You can use wood, however it should be pressure treated. You can nail the boards together using galvanized spikes. I would recommend using segmental concrete blocks, easier to work with compared with wood, and they do not rot. Price should be comparable. These blocks are available in any big box store, sold under a wide variety of names, and made by a lot of different companies. And you don't need a footing for wood or segmental block, not for a 10 inch high wall anyway.


----------



## amakarevic (Apr 12, 2007)

you mean cinder blocks ?


----------



## stadry (Jun 20, 2009)

they'll be out in front OR near the landscaping/plants area,,, at least most of ours have a display of 'em,,, they're cast of concrete & dusted w/various colors - suitable for segmented retaining walls, driveways, patios,m,, no one uses ' cinder blocks ' anymore - they're all extruded concrete block to my knowledge


----------



## wombosi (Apr 22, 2008)

if you decide to use the 4X4s or 6X6s, make sure you run a few perpendicular to the face of your wall. these will extend way back into the bank and prevent the wall from otherwise just falling out. i would have at least two of these on each course.

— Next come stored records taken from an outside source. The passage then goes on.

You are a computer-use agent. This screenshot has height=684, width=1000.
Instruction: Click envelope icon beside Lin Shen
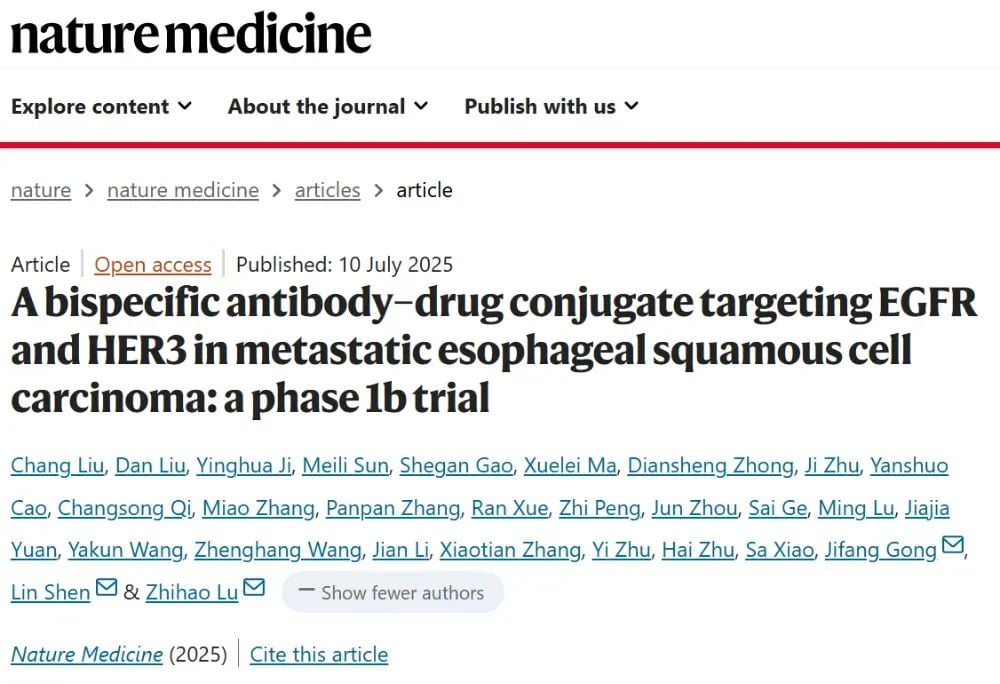click(106, 590)
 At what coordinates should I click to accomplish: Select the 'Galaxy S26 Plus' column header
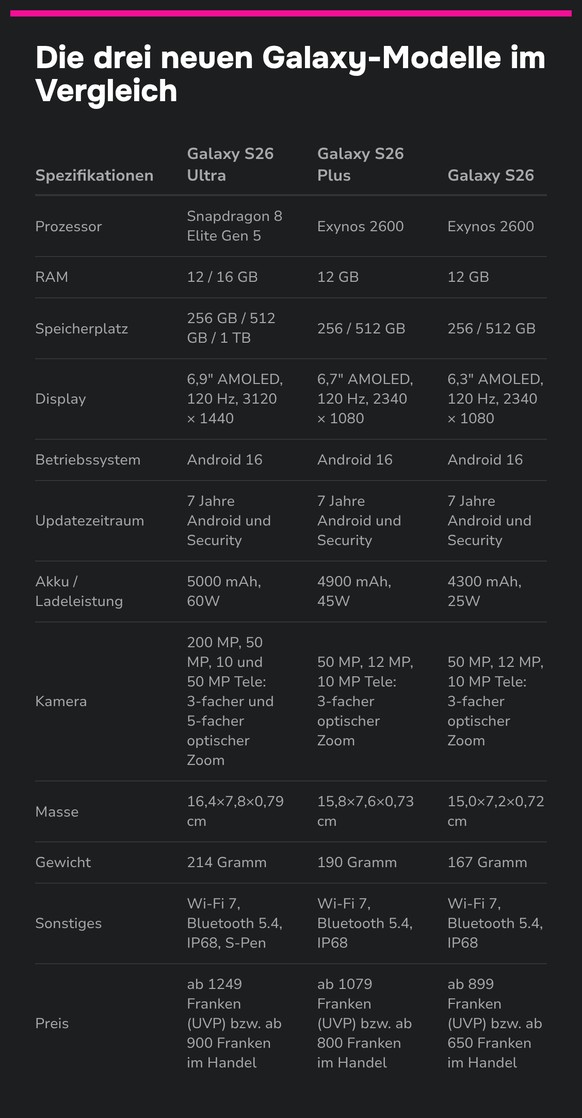click(361, 165)
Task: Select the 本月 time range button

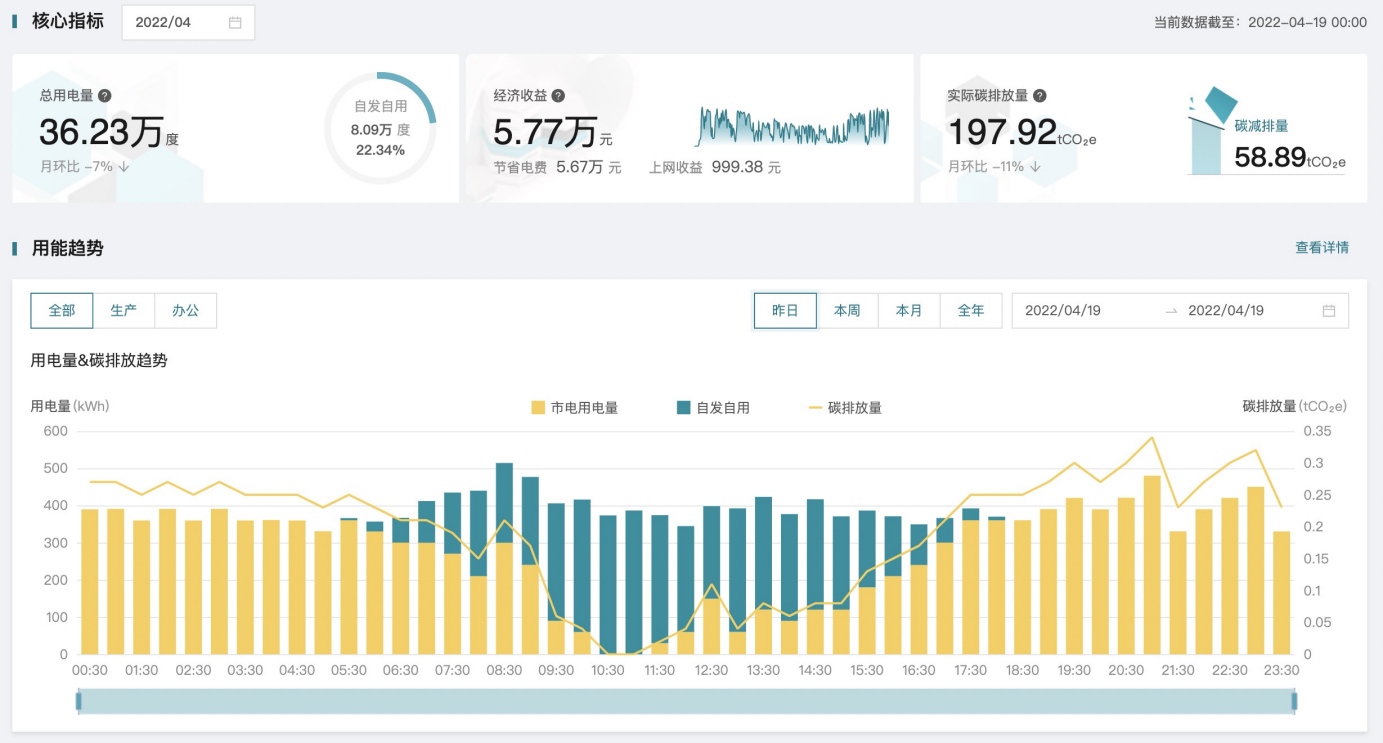Action: click(909, 311)
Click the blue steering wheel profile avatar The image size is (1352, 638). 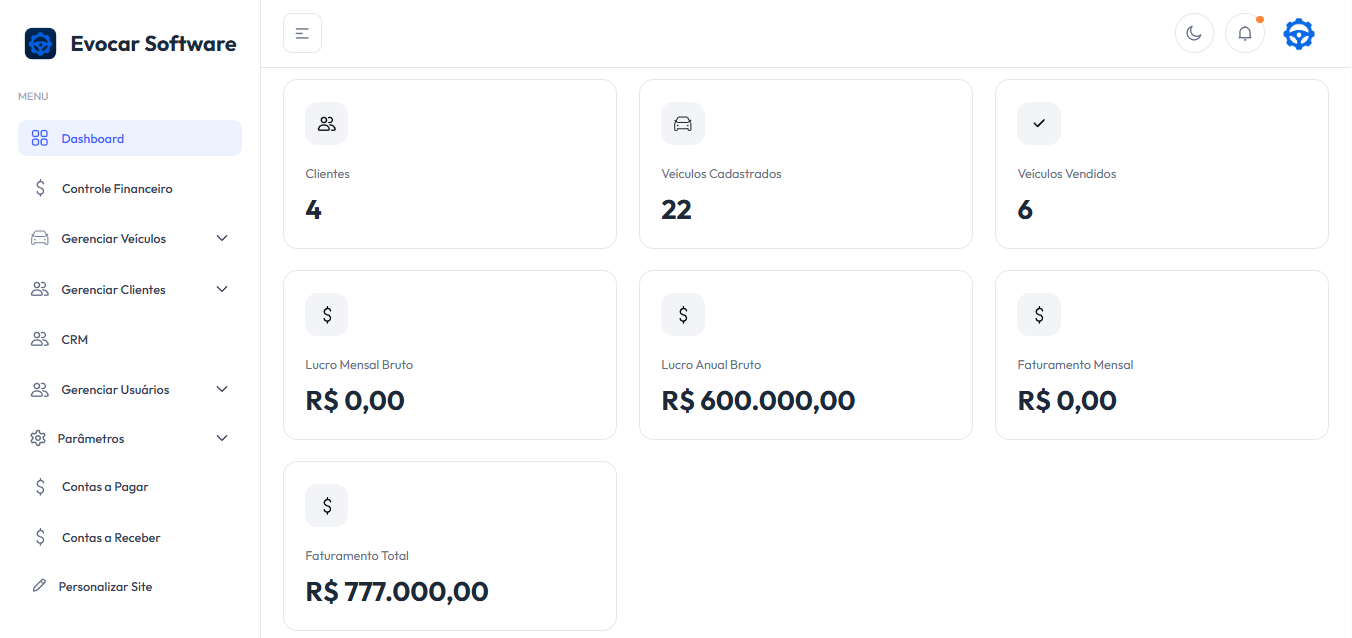point(1298,33)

if you ever look at a 6X6 retaining wall, you'll notice the square end grain pieces - usually arranged in some sort of decorative patter.

same goes for concrete block or anything: you can't simply stack up a wall like 8" wide and expect to remain standing. for 10" high, MAYBE.

but you need some long stuff tying back into the bank.

also, make sure you "batter" the face, or slightly lean it back toward the bank out of plumb.


----------



## Daniel Holzman (Mar 10, 2009)

Segmental block retaining walls are specifically designed so you can stack the blocks on top of each other, up to about 4 feet tall, with no tiebacks. The blocks have index pins that create the proper batter. In order for them to work, you need properly draining backfill, usually specified as crushed stone or coarse sand. Each manufacturer has different textures and sizes available, and of course the installation instructions vary. It is essential that you read, understand and follow manufacturers instructions, but if you do the blocks are going to work well, they are easy to install, and they will last a really long time. In my book, they beat PT lumber hands down.


----------



## concretemasonry (Oct 10, 2006)

Not all SRW walls require pins for walls that low. Usually pins are not required for such a low wall and tie backs are not necessary.

There a 4 major brands that are licensed internationally and in the U.S. The block usually have either a molded lip for shear resistance or even geo-grid (a grid to tie is back into the soil) if the wall is over 4' or 5' high.

Do NOT use a concrete footing for segmental wall even if is 40' high. If you know the brand/type go to the website for ideas and installation instructions. The manufacturers might give you a link.

Dick


----------